Records provided —
* * * * * * *
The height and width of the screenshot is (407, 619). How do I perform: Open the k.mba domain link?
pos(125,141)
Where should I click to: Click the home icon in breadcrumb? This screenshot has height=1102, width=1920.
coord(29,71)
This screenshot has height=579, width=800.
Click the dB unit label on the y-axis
* * * * * * *
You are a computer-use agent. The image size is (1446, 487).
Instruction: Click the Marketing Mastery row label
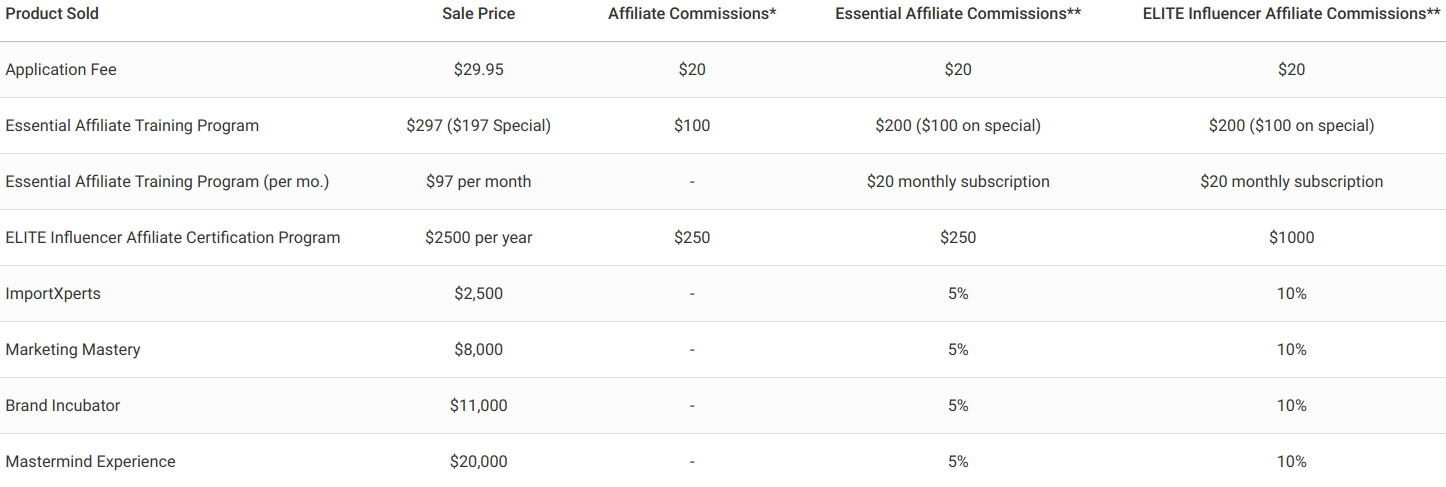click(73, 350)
* * * * * * *
Work instruction — Find where the line with "The height and" sits in the material above, then copy exactly from it through the line with "Click the dB unit label on the y-axis". Add no other line.

Solution to the exercise —
The height and width of the screenshot is (407, 619). How do I perform: Open the k.mba domain link?
pos(125,141)
Where should I click to: Click the home icon in breadcrumb? This screenshot has height=1102, width=1920.
coord(29,71)
This screenshot has height=579, width=800.
Click the dB unit label on the y-axis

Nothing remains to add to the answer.